TASK INSTRUCTIONS: When you reach the listing, restate it word for word, leaving nothing out.
:::::
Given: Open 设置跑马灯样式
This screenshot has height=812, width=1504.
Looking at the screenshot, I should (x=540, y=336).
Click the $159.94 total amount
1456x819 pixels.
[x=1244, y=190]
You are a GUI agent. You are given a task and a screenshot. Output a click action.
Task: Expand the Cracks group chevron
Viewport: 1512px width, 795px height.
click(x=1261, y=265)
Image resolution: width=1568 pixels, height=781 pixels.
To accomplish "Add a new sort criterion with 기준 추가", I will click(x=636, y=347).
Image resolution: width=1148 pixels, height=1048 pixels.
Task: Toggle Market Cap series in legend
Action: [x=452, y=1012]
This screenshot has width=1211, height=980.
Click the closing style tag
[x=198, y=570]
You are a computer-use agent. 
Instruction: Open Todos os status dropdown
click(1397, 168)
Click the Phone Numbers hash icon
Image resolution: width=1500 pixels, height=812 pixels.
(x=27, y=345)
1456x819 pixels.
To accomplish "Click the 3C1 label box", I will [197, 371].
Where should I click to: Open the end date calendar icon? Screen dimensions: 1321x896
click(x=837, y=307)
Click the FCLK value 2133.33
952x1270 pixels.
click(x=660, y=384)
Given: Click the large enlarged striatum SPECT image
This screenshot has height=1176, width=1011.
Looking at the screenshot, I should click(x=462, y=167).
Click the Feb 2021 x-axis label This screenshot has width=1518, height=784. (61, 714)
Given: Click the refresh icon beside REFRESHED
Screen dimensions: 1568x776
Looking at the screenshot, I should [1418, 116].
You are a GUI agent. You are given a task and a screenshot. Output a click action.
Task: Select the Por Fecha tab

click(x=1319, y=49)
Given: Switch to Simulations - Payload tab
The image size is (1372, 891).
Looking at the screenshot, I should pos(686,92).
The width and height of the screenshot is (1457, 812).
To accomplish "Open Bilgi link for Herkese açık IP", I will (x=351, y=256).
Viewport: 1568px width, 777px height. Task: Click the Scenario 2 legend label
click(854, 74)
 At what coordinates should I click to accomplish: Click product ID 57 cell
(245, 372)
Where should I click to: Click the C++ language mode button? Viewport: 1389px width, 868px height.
:::::
ANSWER BOX:
Given: Open 设置跑马灯样式
This screenshot has height=812, width=1504.
Looking at the screenshot, I should (x=540, y=336).
Click the $159.94 total amount
1456x819 pixels.
[x=1244, y=190]
You are a GUI agent. You are given a task and a screenshot. Output a click action.
Task: Expand the Cracks group chevron
Viewport: 1512px width, 795px height.
click(x=1261, y=265)
Image resolution: width=1568 pixels, height=781 pixels.
To accomplish "Add a new sort criterion with 기준 추가", I will click(x=636, y=347).
Image resolution: width=1148 pixels, height=1048 pixels.
Task: Toggle Market Cap series in legend
Action: [x=452, y=1012]
This screenshot has width=1211, height=980.
Click the closing style tag
[x=198, y=570]
You are a computer-use agent. 
Instruction: Open Todos os status dropdown
click(1397, 168)
Click the Phone Numbers hash icon
Image resolution: width=1500 pixels, height=812 pixels.
(x=27, y=345)
1456x819 pixels.
To accomplish "Click the 3C1 label box", I will [197, 371].
Where should I click to: Open the end date calendar icon? Screen dimensions: 1321x896
click(x=837, y=307)
Click the FCLK value 2133.33
952x1270 pixels.
click(x=660, y=384)
Given: Click the large enlarged striatum SPECT image
This screenshot has height=1176, width=1011.
Looking at the screenshot, I should click(x=462, y=167).
Click the Feb 2021 x-axis label This screenshot has width=1518, height=784. (61, 714)
Given: Click the refresh icon beside REFRESHED
Screen dimensions: 1568x776
Looking at the screenshot, I should [1418, 116].
You are a GUI agent. You are given a task and a screenshot. Output a click action.
Task: Select the Por Fecha tab

click(x=1319, y=49)
Given: Switch to Simulations - Payload tab
The image size is (1372, 891).
Looking at the screenshot, I should pos(686,92).
The width and height of the screenshot is (1457, 812).
To accomplish "Open Bilgi link for Herkese açık IP", I will (x=351, y=256).
Viewport: 1568px width, 777px height. Task: Click the Scenario 2 legend label
click(854, 74)
 At what coordinates should I click to accomplish: Click product ID 57 cell
(245, 372)
Where should I click to: Click the C++ language mode button? Viewport: 1389px width, 868px height.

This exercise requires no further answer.